* Task prompt
Beginning with the line where "Click the Sell Food button" appears, repeat every remaining line of the entries exactly, the last line included.

◇ ◇ ◇

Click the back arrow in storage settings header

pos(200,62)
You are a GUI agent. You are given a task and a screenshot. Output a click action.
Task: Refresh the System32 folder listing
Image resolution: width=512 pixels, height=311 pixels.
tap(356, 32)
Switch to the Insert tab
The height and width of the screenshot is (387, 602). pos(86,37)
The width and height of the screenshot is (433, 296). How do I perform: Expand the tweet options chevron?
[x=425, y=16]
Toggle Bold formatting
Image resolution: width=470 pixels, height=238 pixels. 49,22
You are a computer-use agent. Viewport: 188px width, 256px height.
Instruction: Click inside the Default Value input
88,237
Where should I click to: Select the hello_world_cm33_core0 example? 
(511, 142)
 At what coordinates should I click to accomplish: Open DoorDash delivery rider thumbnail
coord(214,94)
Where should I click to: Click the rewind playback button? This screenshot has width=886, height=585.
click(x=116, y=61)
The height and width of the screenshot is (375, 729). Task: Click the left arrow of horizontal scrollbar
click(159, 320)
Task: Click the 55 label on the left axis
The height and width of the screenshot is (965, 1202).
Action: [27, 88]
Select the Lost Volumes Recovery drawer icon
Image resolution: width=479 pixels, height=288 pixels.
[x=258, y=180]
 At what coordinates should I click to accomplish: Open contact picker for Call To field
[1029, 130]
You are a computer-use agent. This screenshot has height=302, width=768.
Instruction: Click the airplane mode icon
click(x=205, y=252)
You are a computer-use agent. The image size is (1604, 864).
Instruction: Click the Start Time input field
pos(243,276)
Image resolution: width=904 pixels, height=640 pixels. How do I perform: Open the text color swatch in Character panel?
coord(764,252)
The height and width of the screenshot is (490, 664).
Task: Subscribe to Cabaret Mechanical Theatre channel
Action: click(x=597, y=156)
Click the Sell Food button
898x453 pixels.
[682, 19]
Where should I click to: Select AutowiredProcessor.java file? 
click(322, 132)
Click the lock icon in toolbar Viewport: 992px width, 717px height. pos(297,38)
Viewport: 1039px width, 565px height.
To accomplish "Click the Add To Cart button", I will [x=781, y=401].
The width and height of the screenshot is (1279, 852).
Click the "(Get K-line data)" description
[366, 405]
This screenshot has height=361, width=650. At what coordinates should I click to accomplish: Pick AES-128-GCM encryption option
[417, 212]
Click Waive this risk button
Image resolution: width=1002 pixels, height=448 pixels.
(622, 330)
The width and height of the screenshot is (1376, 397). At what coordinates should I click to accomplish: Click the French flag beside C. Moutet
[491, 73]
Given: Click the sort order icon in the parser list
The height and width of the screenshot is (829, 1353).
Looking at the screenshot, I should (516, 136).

◇ ◇ ◇

* Output for this exercise
Click the Sell Food button
898x453 pixels.
[682, 19]
Where should I click to: Select AutowiredProcessor.java file? 
click(322, 132)
Click the lock icon in toolbar Viewport: 992px width, 717px height. pos(297,38)
Viewport: 1039px width, 565px height.
To accomplish "Click the Add To Cart button", I will [x=781, y=401].
The width and height of the screenshot is (1279, 852).
Click the "(Get K-line data)" description
[366, 405]
This screenshot has height=361, width=650. At what coordinates should I click to accomplish: Pick AES-128-GCM encryption option
[417, 212]
Click Waive this risk button
Image resolution: width=1002 pixels, height=448 pixels.
(622, 330)
The width and height of the screenshot is (1376, 397). At what coordinates should I click to accomplish: Click the French flag beside C. Moutet
[491, 73]
Given: Click the sort order icon in the parser list
The height and width of the screenshot is (829, 1353).
Looking at the screenshot, I should (516, 136).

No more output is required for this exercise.